The Senior Safe House offers 30 days of accommodation, meals and support for up to six seniors. It is operated in partnership with Adult Protective Services and works to put seniors like Keiko in permanent, safe situations.
But with COVID-19 there were further upheavals: The homeowner Keiko had rented from lost her job and Keiko lost her apartment again. Fortunately, she was able to return to the Senior Safe House until VOA was able to connect her to another affordable housing position.
Keiko relies entirely on social security for her income and removes marketable apartments and houses from her budget. She says an increase in affordable housing, like the proposed 1212 Village, would be a welcome opportunity for low-income renters like her.
Led by VOA, the 1212 Village complex would create 75 new affordable housing units on Del Paso Boulevard in Sacramento. In addition to housing dozens of residents, the project would provide support services and connections for residents, including the elderly.
California and Sacramento are facing a homeless crisis nationally and locally. By providing affordable housing, we can prevent people in stable living conditions, including seniors, from becoming homeless at high costs for society and our community.

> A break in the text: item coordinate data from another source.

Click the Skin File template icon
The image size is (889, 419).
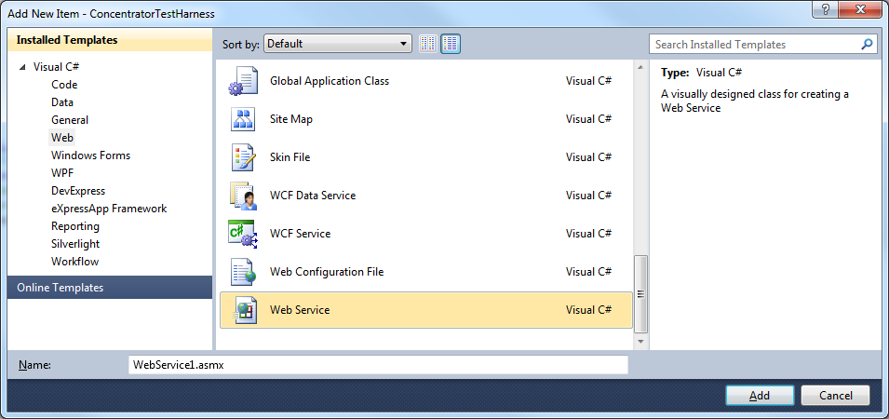(x=242, y=157)
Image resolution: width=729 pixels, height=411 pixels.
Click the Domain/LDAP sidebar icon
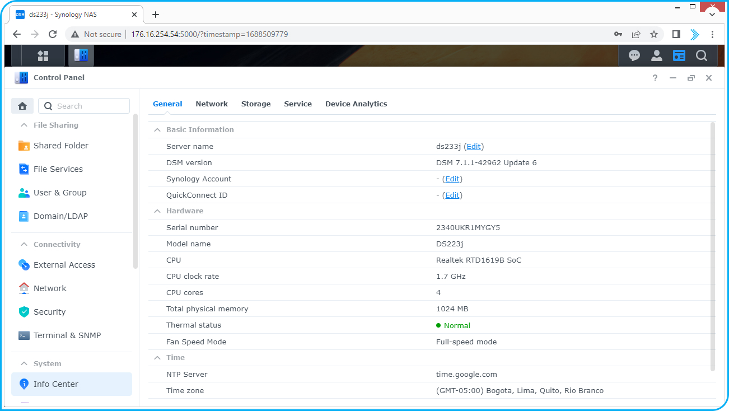(24, 216)
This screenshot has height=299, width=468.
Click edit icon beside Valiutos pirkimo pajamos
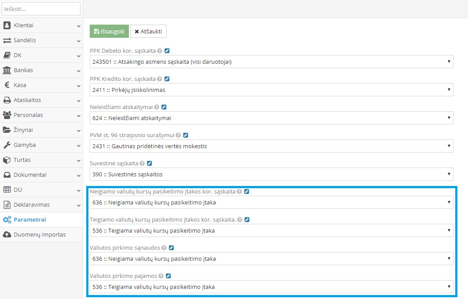(x=168, y=276)

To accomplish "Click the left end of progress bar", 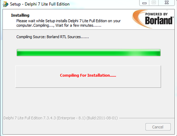I will click(x=19, y=53).
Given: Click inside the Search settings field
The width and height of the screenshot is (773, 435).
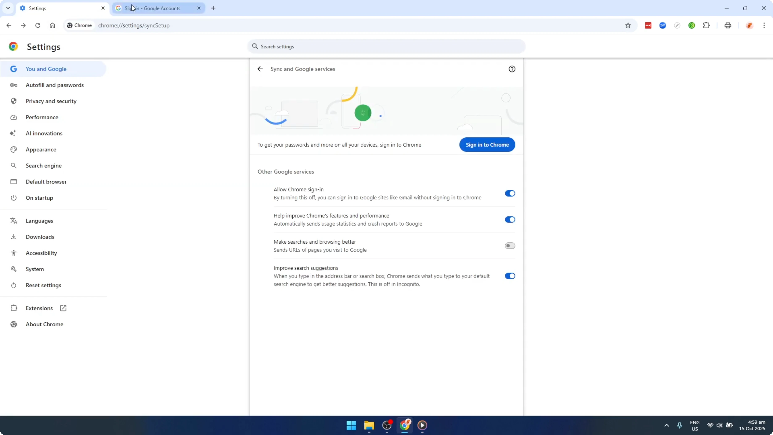Looking at the screenshot, I should pos(386,47).
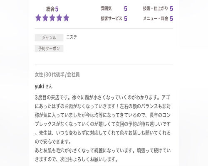The height and width of the screenshot is (166, 208).
Task: Click the 総合 overall score number
Action: [x=57, y=9]
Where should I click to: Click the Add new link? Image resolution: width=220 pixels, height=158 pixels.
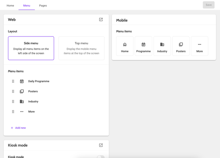[18, 128]
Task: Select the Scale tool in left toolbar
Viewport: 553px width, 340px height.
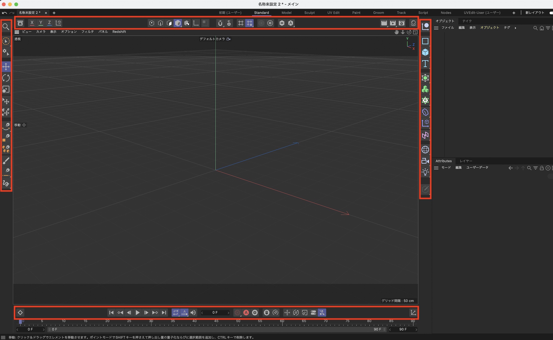Action: coord(6,89)
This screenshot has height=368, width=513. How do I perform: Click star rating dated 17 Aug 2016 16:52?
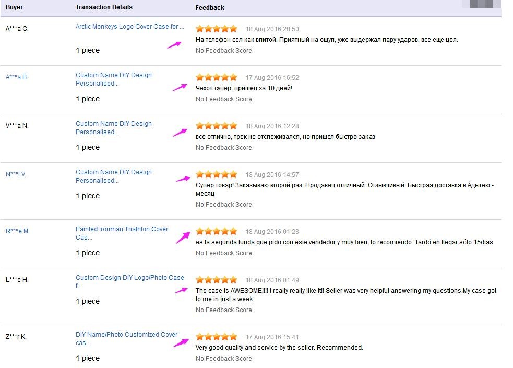click(216, 77)
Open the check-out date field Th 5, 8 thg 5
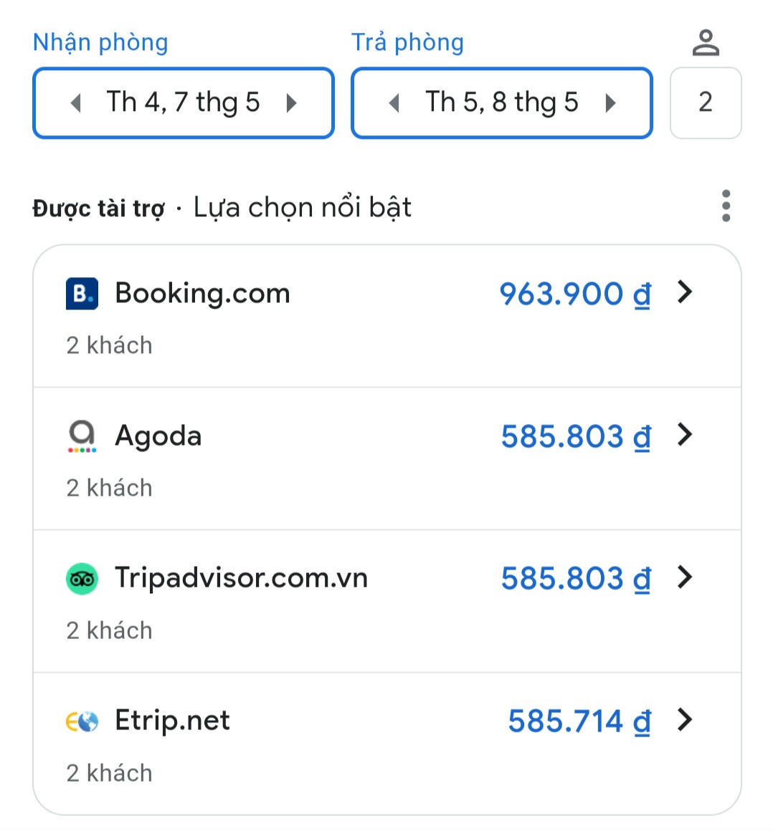This screenshot has height=831, width=773. pyautogui.click(x=501, y=102)
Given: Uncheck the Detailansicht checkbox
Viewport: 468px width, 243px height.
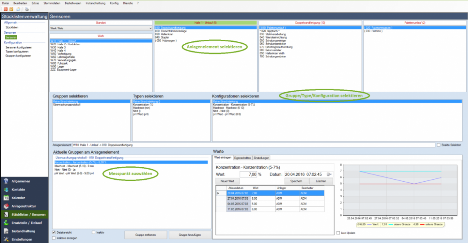Looking at the screenshot, I should [x=54, y=232].
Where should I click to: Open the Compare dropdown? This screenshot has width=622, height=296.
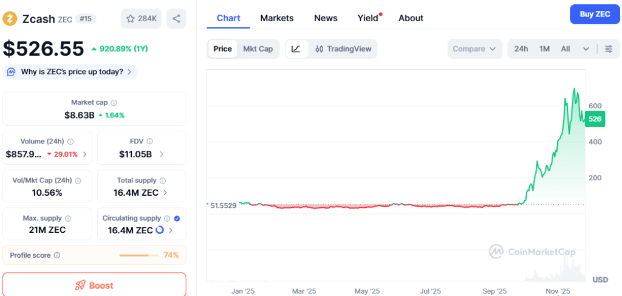(x=475, y=49)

“Creating affordable housing is a proactive solution to solving homelessness,” said Doug Snyder, vice president, Regional Real Estate Development, Volunteers of America National Services. “In other words, when someone is homeless, we are in a reactive mode – and it is much more difficult, complex and costly to solve or improve.”
Keiko adds, “Seniors are the most vulnerable; we are totally limited by our income. Can we go out there and work in the job market? Probably not … I don’t know if anyone is hiring seniors.
“Volunteers of America, they really saved me from being on the streets with their facilities and connections,” she says. “I think it’s really important to know that this can happen to anyone, regardless of your education, regardless of your upbringing.”